The U.S. Department of Education has issued a press release crowing about its “agreement” with the University of Virginia, “ensur[ing] that the university’s handling of sexual violence and sexual harassment complies with the requirements of Title IX of the Education Amendments of 1972.”
You might remember that the University of Virginia was falsely accused of mishandling an alleged sexual assault on its campus, in a Rolling Stone article that turned out to be a hoax. Rolling Stone issued a tepid retraction with no change of policy:
Rolling Stone’s senior editors are unanimous in the belief that the story’s failure does not require them to change their editorial systems.
University of Virginia president Teresa Sullivan issued a similarly tepid apology to those accused of rape—“The story unfairly maligned UVA and many members of our community”—but, unlike Rolling Stone, has agreed to turn over many of the university’s internal processes to the Department of Education.
Sexual assault on college campuses is a problem. The University of Virginia resolution agreement highlights a few policies, which are not solutions to that problem.
First, the “agreement” comes at the barrel of a gun.
The Department of Education has immense leverage over cautious universities because it can revoke the federal funding from these schools.
Second, the agreement requires the University of Virginia to maintain a bloated administrative staff and further inflates the need for that staff with various onerous reporting requirements and Department of Education “pre-clearance” on changes in policy.
Title IX is intended as a remedial statute designed to prohibit sex discrimination by addressing past violations that occur on campus. A pre-clearance regime, on the other hand, would require the school to get approval for any change to the university’s policies, regardless of whether the change is being sought to address a past or current problem or for some other reason.
This not only would expand the scope of the Department of Education’s power under Title IX to remediate a problem, but also would give undue leverage to federal bureaucrats who might not be attuned to the unique aspects of campus culture at a particular university. For instance, one college might need to focus on college parties, while another might need to focus on preventing inappropriate professor-student relationships. A Washington-based pre-clearance process will not effectively or efficiently address sexual assault on the many different and unique college campuses across the U.S.
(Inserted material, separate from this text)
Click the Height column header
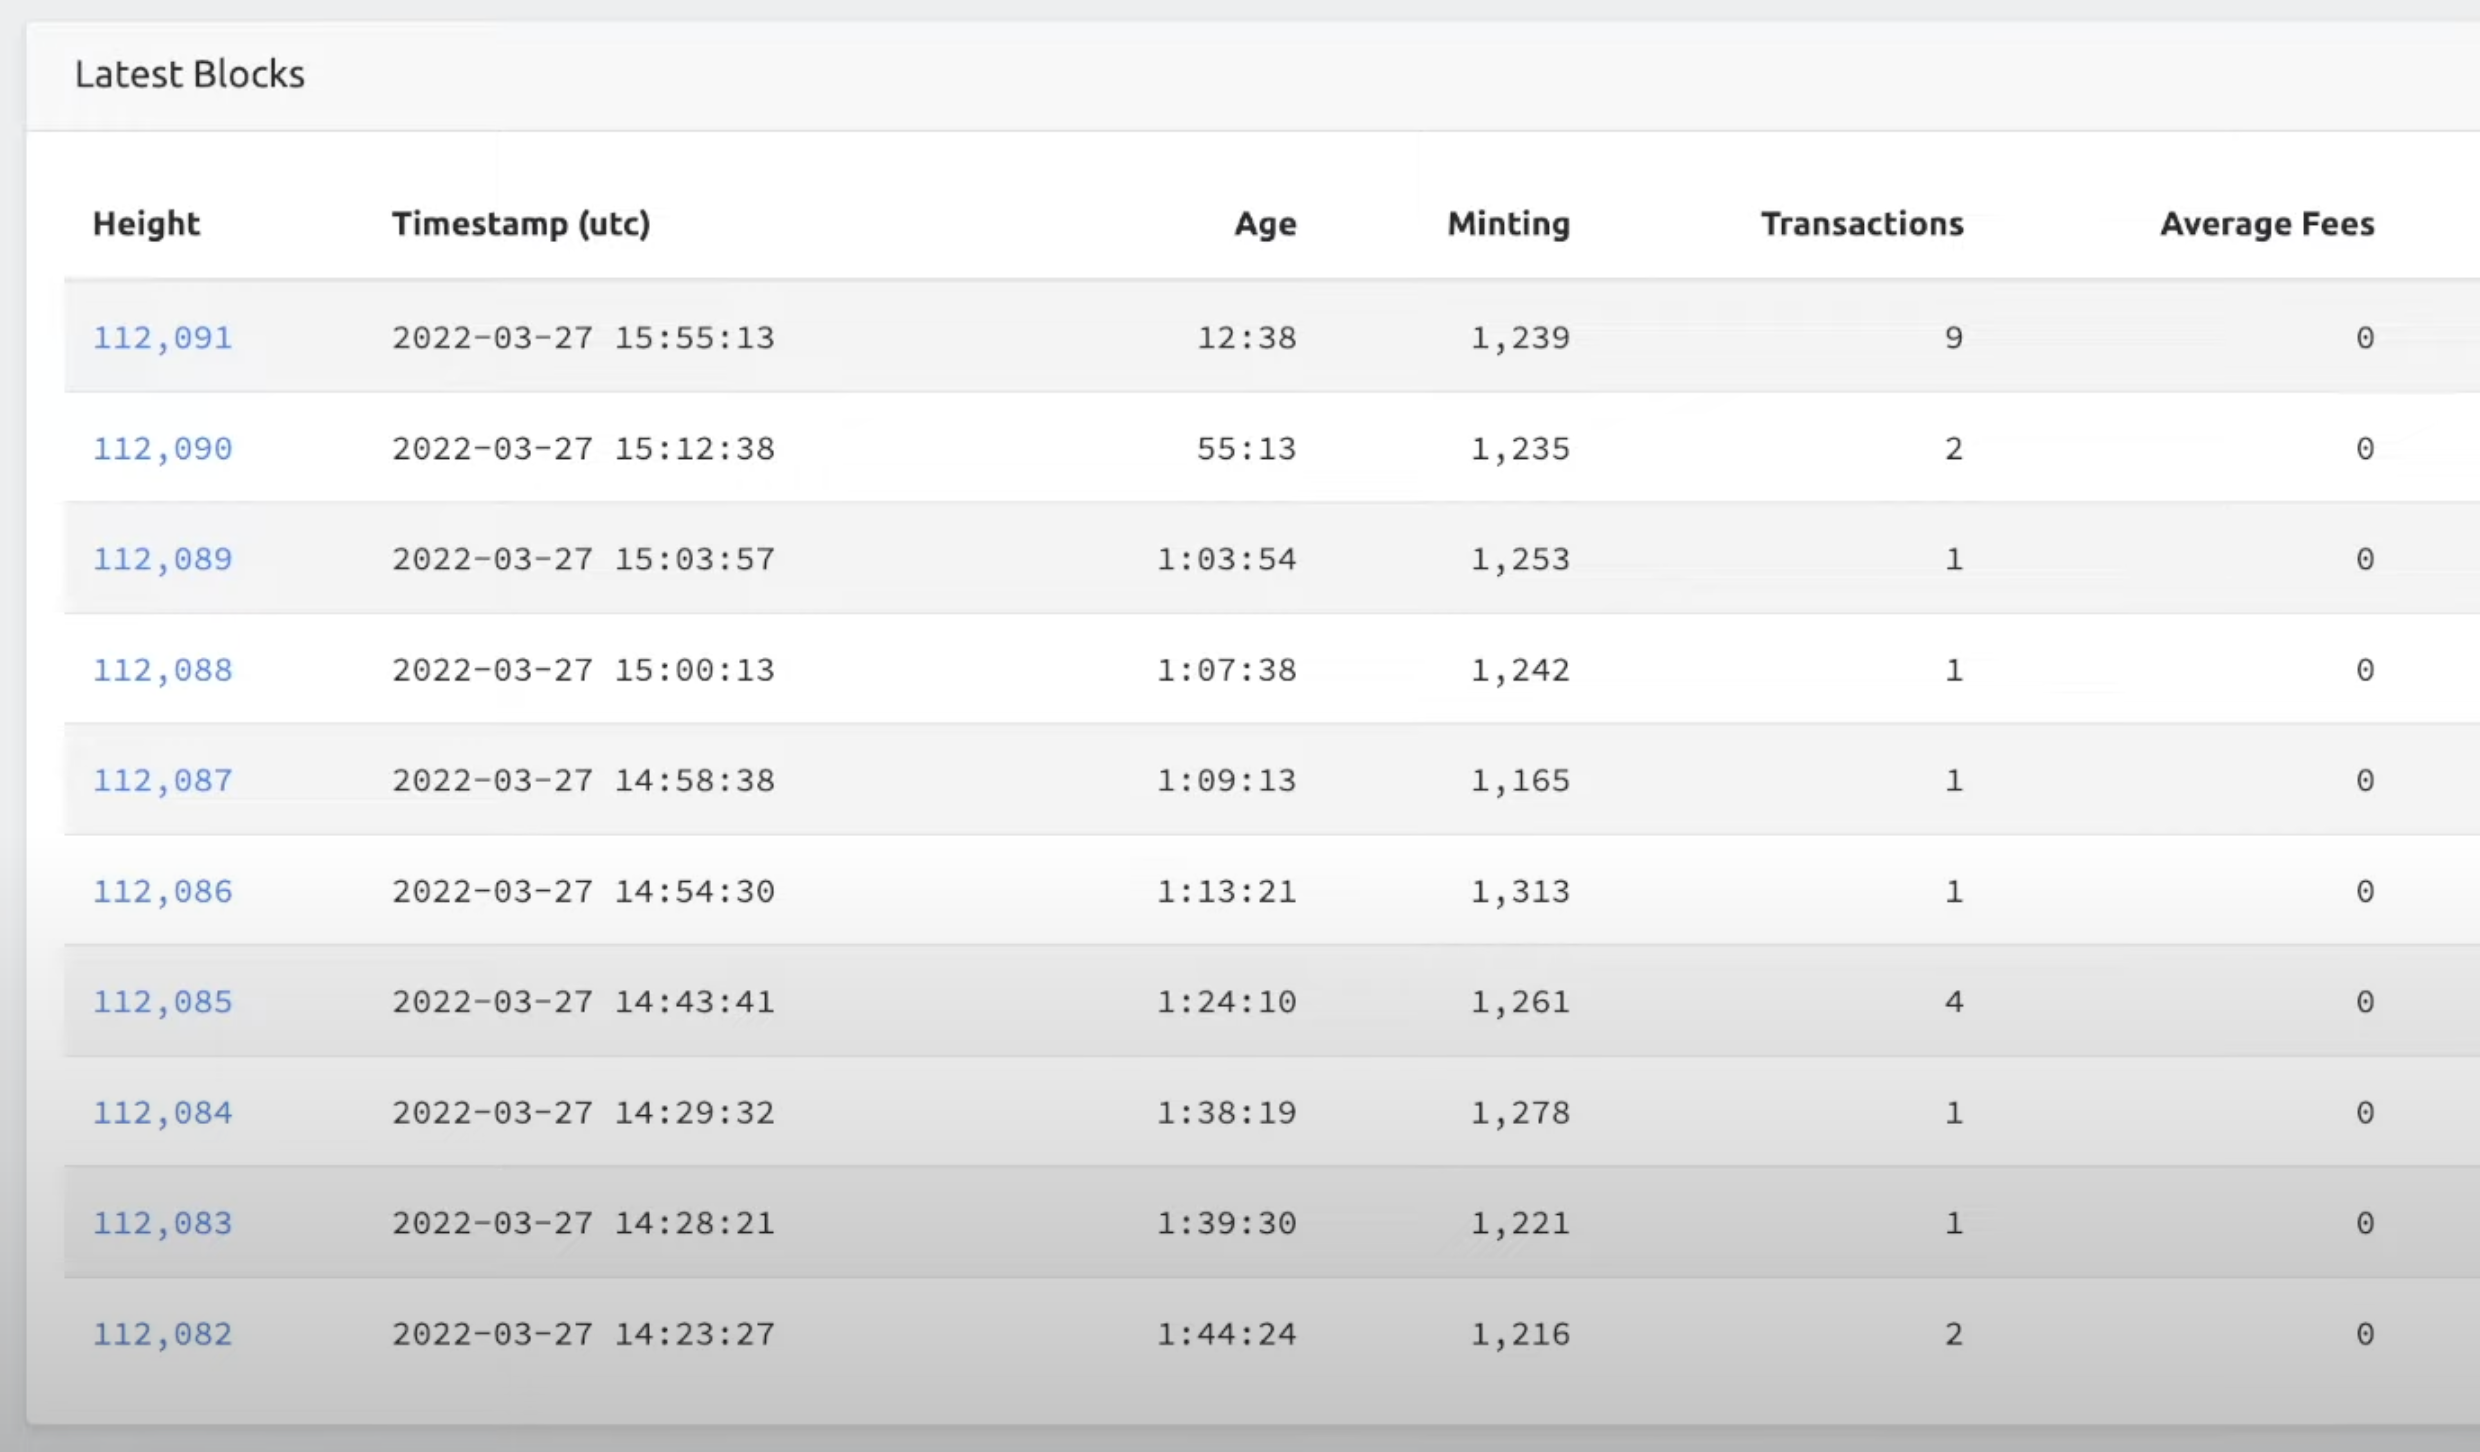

Third, the agreement perpetuates the problematic “common law” of agency agreements at the Department of Education. Ordinarily, an agreement binds parties only to itself. The Department of Education (along with other federal agencies) uses such agreements as starting points in negotiations with other universities. Given the unnecessarily risk-averse attitudes of most college general counsels, these unchallenged agreements take on a life of their own, creating new policies that never are voted on in Congress.